Between 2006 and 2007, Galt & Taggart established regional representative offices. The Ukraine office employed up to 35 staff members, including a research team of up to 15 analysts. However, both regional offices were closed in 2008 due to the 2008 financial crisis.

In September 2009, Galt & Taggart changed its name to JSC BG Capital. In August 2014, the company underwent a rebranding and returned to its original name of JSC Galt & Taggart.

In February 2012, Galt & Taggart participated in the restructuring of Bank of Georgia Group, which included exchange of Bank of Georgia’s GDRs and Georgian locally listed common shares into London Stock Exchange common shares (Ticker: BGEO).

In November 2015, Galt & Taggart introduced first online trading platform in Georgia, “G&T Trader”, via white-label partnership with Saxo Bank.

In December 2021, in collaboration with DriveWealth and Bank of Georgia, Galt & Taggart introduced BOG Investments – Bank of Georgia’s mobile application based trading platform focused on mass retail and affluent clients.

Task item
Rewrite the Galt & Taggart history, starting with "In September 2009, Galt" and going on through "and affluent clients.", with "common shares" replaced by "ordinary shares".

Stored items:
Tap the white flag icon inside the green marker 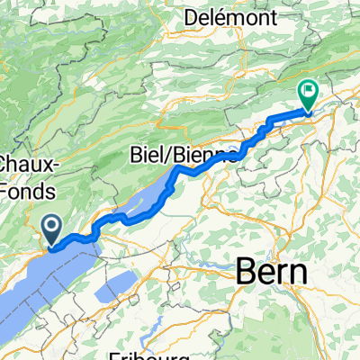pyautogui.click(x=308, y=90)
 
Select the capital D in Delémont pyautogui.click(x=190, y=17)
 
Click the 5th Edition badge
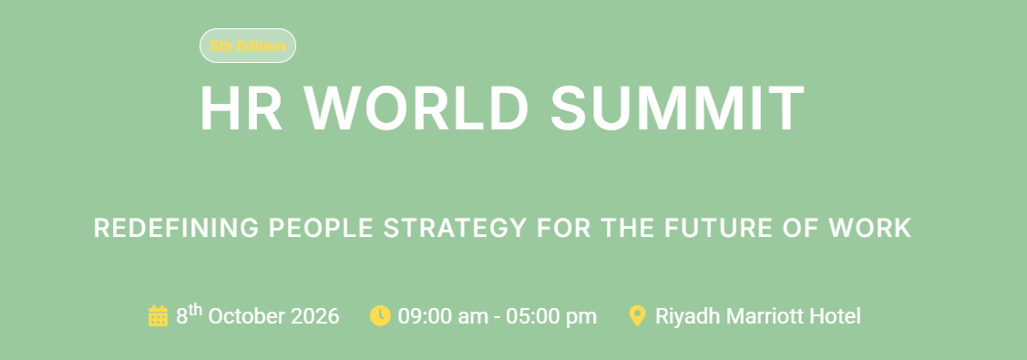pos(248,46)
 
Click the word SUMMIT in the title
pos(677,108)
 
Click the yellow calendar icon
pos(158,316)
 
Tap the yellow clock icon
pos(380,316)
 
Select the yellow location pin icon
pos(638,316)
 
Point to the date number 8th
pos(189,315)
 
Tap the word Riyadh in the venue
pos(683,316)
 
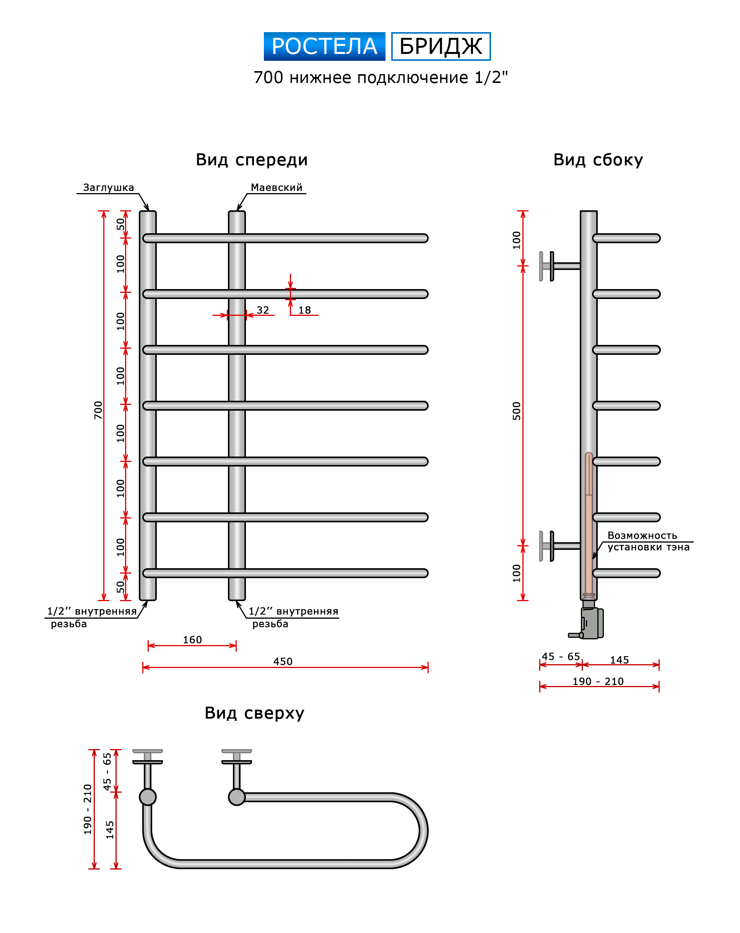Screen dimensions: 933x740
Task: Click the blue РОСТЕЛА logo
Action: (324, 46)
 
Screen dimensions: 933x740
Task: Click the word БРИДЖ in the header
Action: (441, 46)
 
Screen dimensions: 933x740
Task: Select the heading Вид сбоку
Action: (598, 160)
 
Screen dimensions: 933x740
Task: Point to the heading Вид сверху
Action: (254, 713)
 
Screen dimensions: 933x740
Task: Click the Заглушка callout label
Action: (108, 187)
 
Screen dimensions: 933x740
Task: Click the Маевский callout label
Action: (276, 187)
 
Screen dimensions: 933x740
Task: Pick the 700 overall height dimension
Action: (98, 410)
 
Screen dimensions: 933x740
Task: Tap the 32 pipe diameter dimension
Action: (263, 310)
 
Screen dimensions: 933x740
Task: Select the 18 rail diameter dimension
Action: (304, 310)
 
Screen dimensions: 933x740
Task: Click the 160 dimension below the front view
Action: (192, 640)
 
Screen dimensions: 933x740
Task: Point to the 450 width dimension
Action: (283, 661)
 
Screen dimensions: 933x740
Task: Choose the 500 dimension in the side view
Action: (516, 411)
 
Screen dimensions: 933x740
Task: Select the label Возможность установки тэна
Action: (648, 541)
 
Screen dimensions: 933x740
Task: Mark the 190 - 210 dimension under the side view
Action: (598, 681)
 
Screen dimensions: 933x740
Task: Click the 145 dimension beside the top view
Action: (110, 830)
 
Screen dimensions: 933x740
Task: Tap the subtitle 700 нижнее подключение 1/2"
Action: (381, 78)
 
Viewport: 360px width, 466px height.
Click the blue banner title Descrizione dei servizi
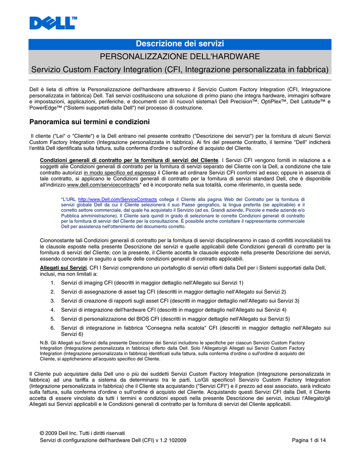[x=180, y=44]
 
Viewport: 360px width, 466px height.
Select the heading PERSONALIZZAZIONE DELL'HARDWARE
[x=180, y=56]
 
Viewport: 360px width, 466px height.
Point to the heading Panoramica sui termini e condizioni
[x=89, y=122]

---

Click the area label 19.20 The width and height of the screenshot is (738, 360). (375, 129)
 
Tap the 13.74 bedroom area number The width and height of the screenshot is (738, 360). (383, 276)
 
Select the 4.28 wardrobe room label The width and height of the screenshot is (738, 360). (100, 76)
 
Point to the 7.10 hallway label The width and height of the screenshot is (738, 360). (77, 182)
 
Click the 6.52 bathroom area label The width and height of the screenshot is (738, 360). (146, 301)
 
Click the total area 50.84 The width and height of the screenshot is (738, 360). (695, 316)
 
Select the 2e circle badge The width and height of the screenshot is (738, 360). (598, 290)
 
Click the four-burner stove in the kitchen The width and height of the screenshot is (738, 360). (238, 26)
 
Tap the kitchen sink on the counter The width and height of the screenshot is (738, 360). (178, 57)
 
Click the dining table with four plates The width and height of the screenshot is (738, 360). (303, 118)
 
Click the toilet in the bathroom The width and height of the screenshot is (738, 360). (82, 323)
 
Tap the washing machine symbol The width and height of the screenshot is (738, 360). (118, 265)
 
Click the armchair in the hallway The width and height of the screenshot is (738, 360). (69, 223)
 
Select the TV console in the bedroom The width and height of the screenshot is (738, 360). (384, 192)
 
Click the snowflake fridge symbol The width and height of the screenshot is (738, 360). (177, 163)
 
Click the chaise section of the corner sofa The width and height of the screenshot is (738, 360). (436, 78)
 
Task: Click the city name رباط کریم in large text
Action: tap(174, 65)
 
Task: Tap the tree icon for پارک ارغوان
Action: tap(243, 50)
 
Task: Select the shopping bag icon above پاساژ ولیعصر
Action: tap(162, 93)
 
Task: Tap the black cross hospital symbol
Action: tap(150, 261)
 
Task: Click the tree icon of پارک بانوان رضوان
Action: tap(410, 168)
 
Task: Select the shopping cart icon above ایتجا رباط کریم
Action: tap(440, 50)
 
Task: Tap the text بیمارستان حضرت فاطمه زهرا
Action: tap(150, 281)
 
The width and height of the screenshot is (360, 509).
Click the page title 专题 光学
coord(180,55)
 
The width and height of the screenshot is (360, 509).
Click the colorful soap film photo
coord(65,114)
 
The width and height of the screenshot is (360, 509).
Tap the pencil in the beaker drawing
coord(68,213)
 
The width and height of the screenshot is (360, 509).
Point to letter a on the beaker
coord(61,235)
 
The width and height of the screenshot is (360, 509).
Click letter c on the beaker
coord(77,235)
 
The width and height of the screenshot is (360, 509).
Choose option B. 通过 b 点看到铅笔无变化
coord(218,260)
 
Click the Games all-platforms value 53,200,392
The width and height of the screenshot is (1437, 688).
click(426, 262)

==

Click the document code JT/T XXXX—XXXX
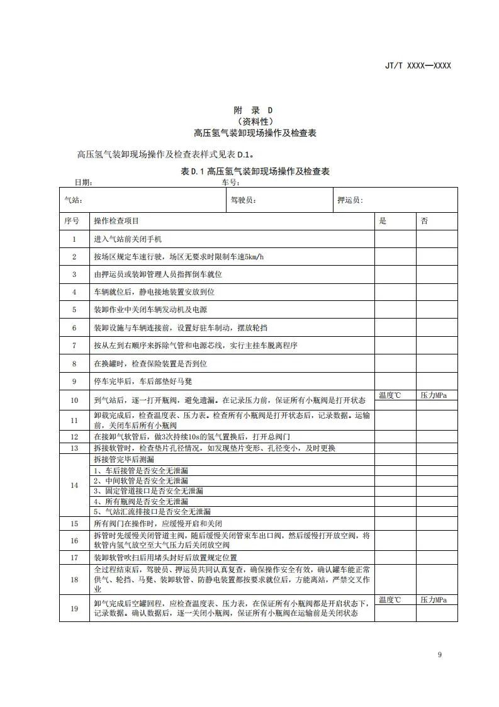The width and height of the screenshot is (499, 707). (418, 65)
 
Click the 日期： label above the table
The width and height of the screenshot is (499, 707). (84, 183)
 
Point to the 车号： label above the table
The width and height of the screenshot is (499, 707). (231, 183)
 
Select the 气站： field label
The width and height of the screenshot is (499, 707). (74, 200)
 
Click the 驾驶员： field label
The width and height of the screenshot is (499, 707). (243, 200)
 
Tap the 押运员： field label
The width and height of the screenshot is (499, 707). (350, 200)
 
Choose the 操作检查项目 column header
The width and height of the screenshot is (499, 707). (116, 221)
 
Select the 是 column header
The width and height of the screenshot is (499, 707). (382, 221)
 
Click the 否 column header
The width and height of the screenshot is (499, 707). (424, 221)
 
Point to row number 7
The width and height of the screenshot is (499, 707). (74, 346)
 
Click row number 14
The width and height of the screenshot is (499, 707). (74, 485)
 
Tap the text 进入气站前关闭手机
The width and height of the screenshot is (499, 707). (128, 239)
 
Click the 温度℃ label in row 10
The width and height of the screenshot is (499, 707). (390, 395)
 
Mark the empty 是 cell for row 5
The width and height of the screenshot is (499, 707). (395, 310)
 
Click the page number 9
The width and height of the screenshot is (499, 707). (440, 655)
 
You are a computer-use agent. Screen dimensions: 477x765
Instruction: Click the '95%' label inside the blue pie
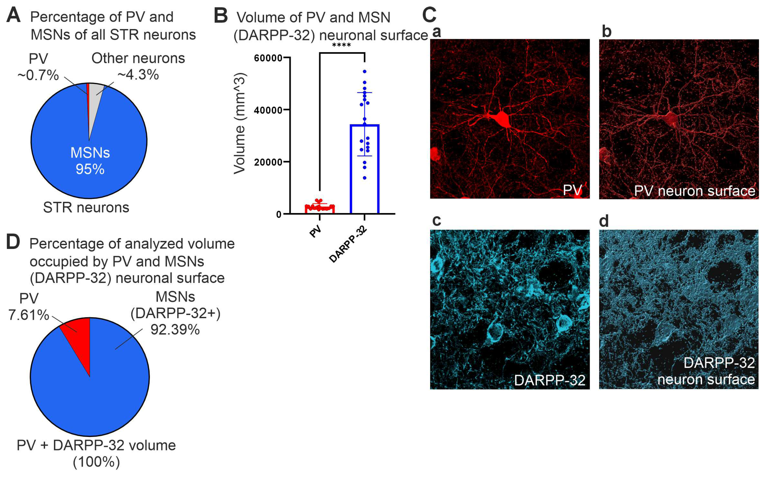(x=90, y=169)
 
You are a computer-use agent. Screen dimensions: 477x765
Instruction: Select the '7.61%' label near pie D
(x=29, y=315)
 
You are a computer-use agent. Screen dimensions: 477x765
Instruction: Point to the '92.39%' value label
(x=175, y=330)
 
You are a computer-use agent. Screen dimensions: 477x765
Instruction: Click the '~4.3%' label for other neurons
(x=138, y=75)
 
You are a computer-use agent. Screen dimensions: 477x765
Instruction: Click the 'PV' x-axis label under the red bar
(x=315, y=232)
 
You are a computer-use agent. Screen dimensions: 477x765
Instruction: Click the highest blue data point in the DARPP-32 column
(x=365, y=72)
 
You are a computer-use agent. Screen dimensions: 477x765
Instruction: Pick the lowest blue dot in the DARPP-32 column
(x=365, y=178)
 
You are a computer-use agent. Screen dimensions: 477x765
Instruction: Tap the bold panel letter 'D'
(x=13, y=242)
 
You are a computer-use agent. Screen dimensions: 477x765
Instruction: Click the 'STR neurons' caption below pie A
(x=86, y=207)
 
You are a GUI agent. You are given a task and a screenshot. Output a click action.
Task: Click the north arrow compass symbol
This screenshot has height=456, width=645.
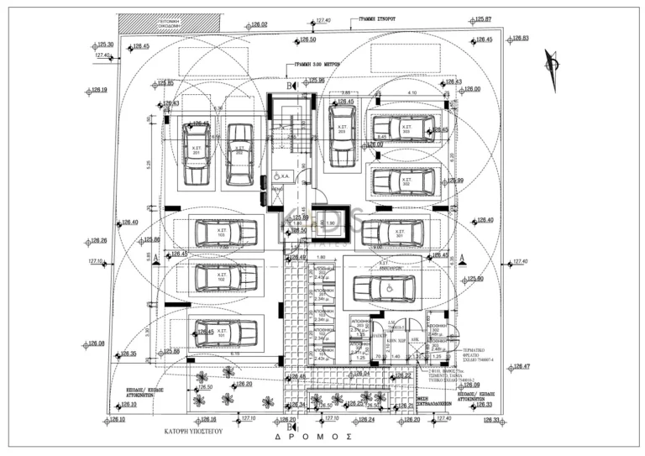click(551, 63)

Output for this task
In September 2009, Galt & Taggart changed its name to JSC BG Capital. In August 2014, the company underwent a rebranding and returned to its original name of JSC Galt & Taggart.

In February 2012, Galt & Taggart participated in the restructuring of Bank of Georgia Group, which included exchange of Bank of Georgia’s GDRs and Georgian locally listed ordinary shares into London Stock Exchange ordinary shares (Ticker: BGEO).

In November 2015, Galt & Taggart introduced first online trading platform in Georgia, “G&T Trader”, via white-label partnership with Saxo Bank.

In December 2021, in collaboration with DriveWealth and Bank of Georgia, Galt & Taggart introduced BOG Investments – Bank of Georgia’s mobile application based trading platform focused on mass retail and affluent clients.